**Task statement:** Return the entries that follow exactly, with no images.

---------- Exercise material ----------

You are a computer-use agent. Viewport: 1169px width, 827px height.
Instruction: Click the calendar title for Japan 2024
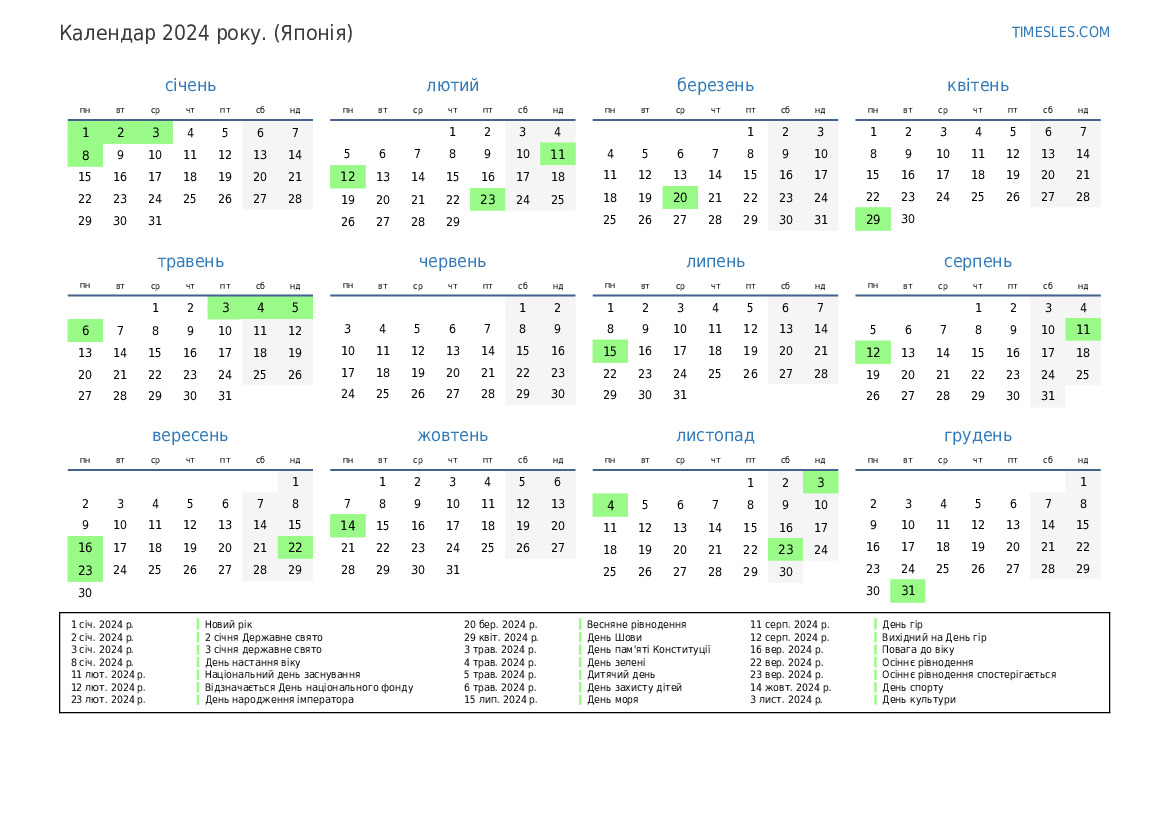coord(206,33)
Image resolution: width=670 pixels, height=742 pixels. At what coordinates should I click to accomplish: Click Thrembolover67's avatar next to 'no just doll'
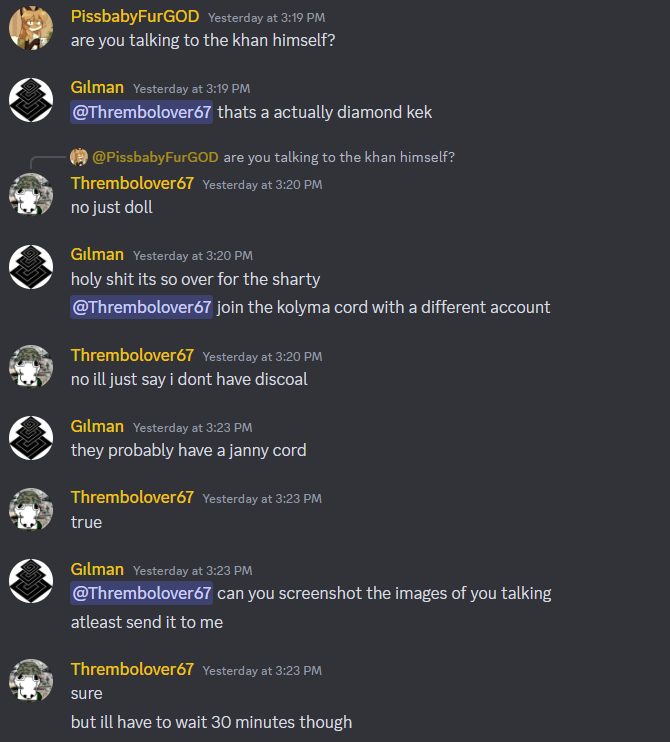click(31, 195)
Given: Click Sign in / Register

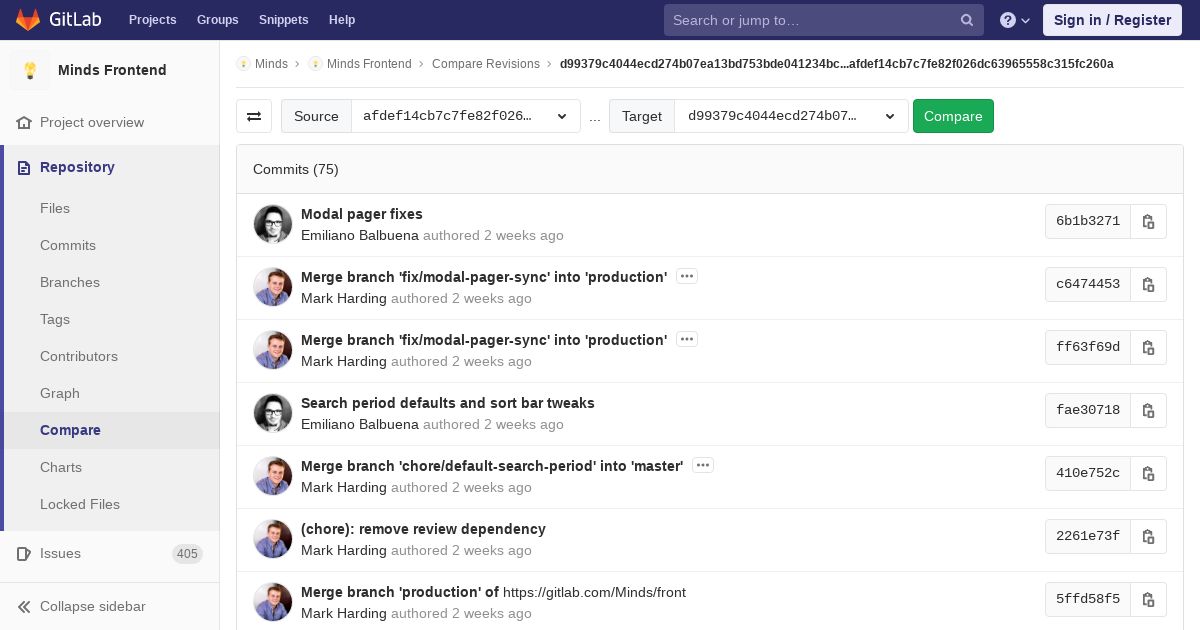Looking at the screenshot, I should tap(1112, 20).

----------

**Answer to this exercise:**
You are a computer-use agent. Viewport: 1169px width, 827px height.
Instruction: Click the calendar title for Japan 2024
coord(206,33)
Image resolution: width=670 pixels, height=742 pixels. At what coordinates should I click to accomplish: Click Thrembolover67's avatar next to 'no just doll'
click(31, 195)
Given: Click Sign in / Register

Looking at the screenshot, I should tap(1112, 20).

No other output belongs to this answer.